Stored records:
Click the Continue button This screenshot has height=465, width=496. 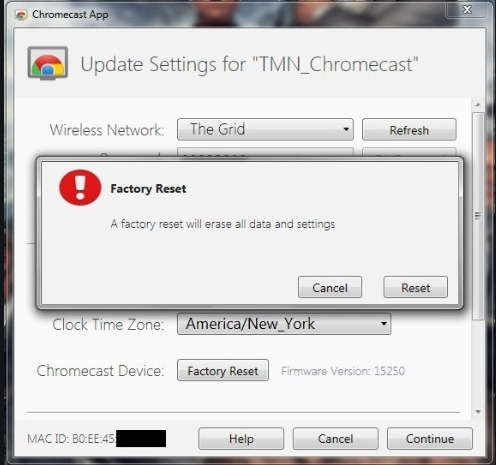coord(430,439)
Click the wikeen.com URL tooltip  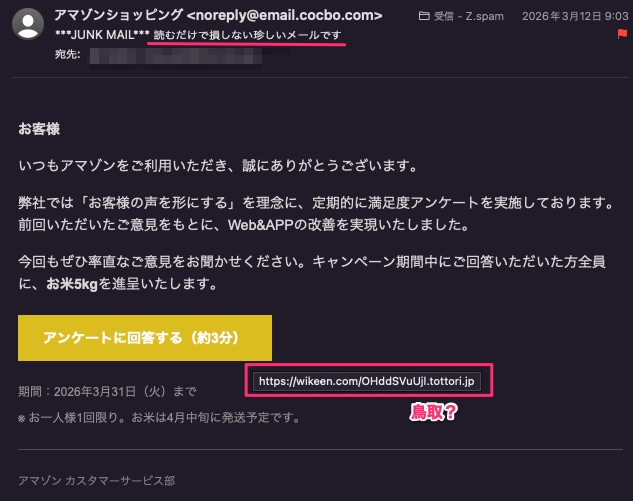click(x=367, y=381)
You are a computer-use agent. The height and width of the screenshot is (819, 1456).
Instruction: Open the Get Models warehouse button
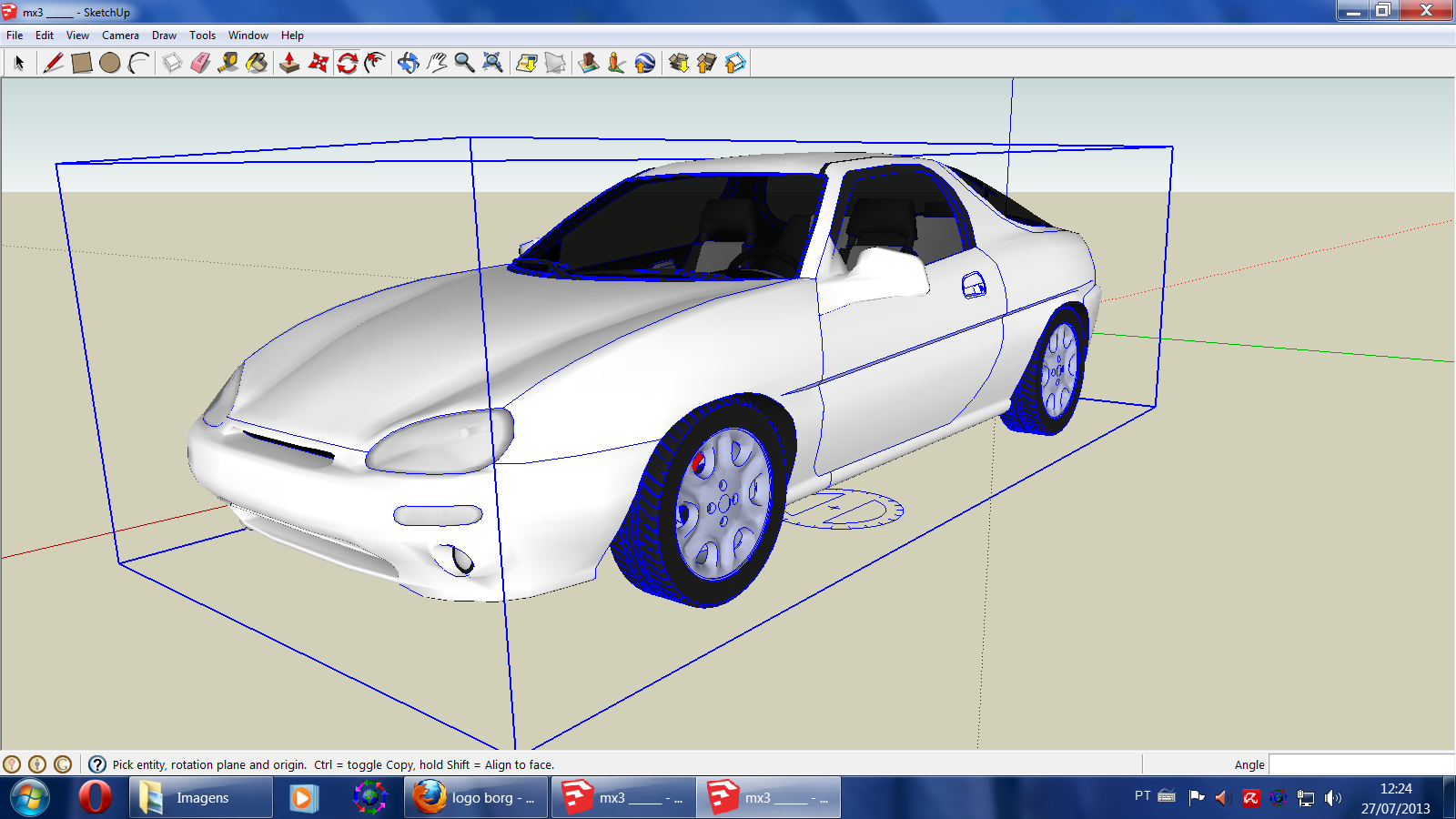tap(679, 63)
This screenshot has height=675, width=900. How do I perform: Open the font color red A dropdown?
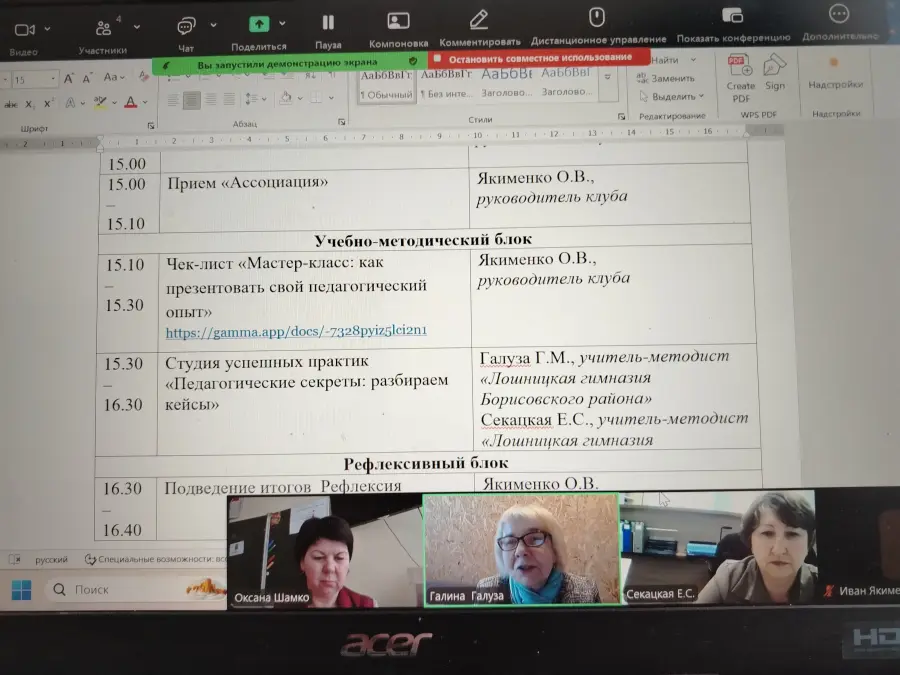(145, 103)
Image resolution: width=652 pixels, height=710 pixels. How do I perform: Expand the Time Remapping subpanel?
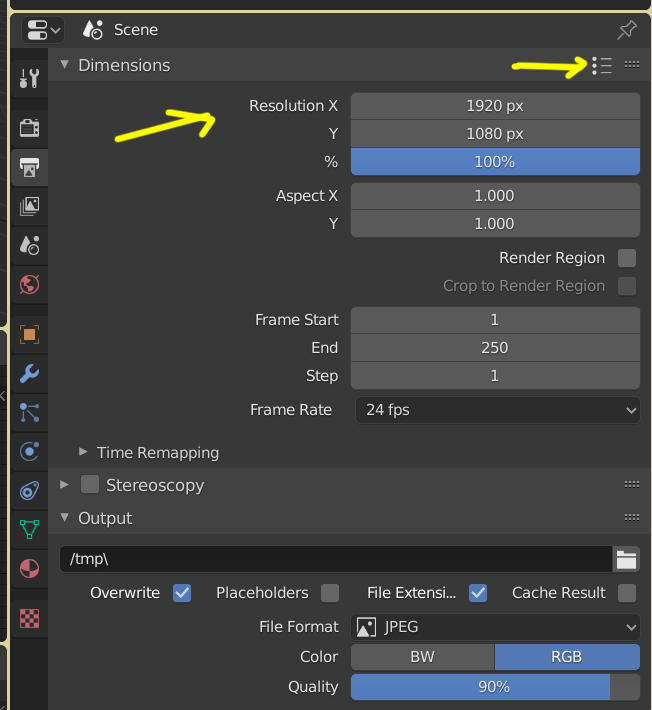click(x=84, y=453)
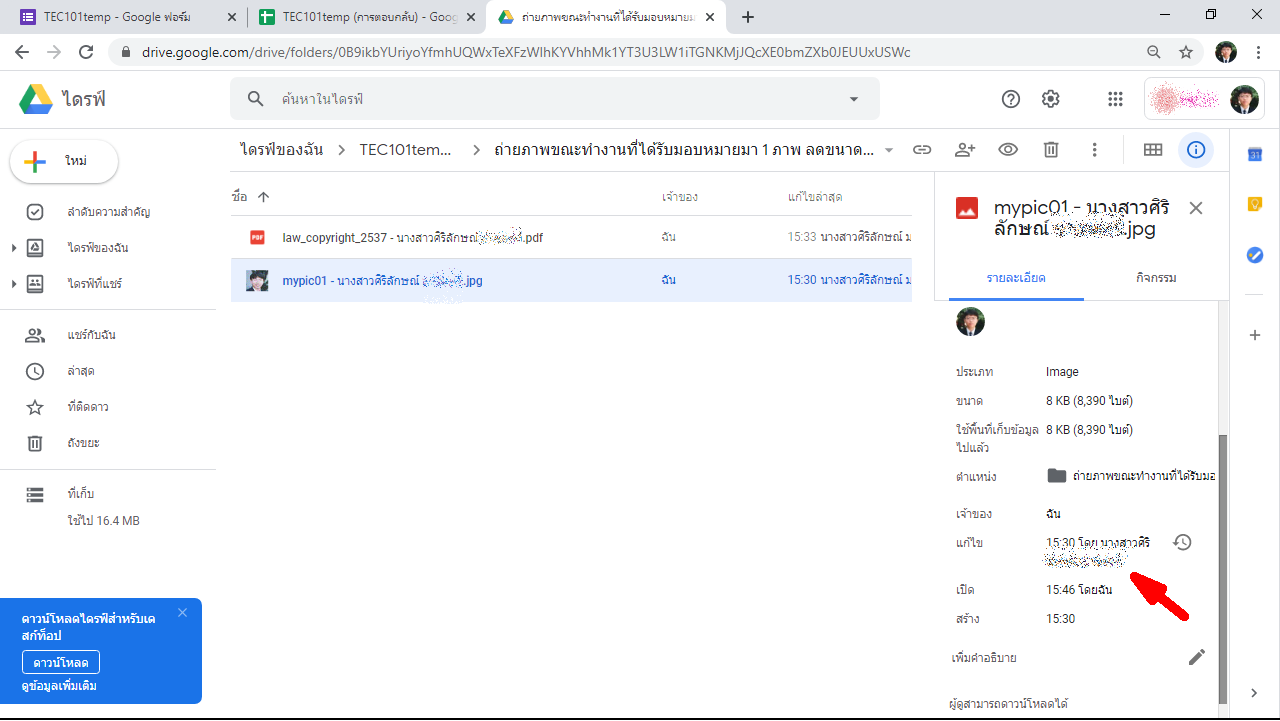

Directions:
Extract, verbatim and alone, the lines from the line that contains "You are a computer-use" to the last line of the records, inclusive; drop any picture.

Answer to this exercise:
You are a computer-use agent. The height and width of the screenshot is (819, 1456).
Instruction: Open the Get Models warehouse button
tap(679, 63)
This screenshot has height=675, width=900. How do I perform: Open the font color red A dropdown?
(145, 103)
Image resolution: width=652 pixels, height=710 pixels. How do I perform: Expand the Time Remapping subpanel?
click(x=84, y=453)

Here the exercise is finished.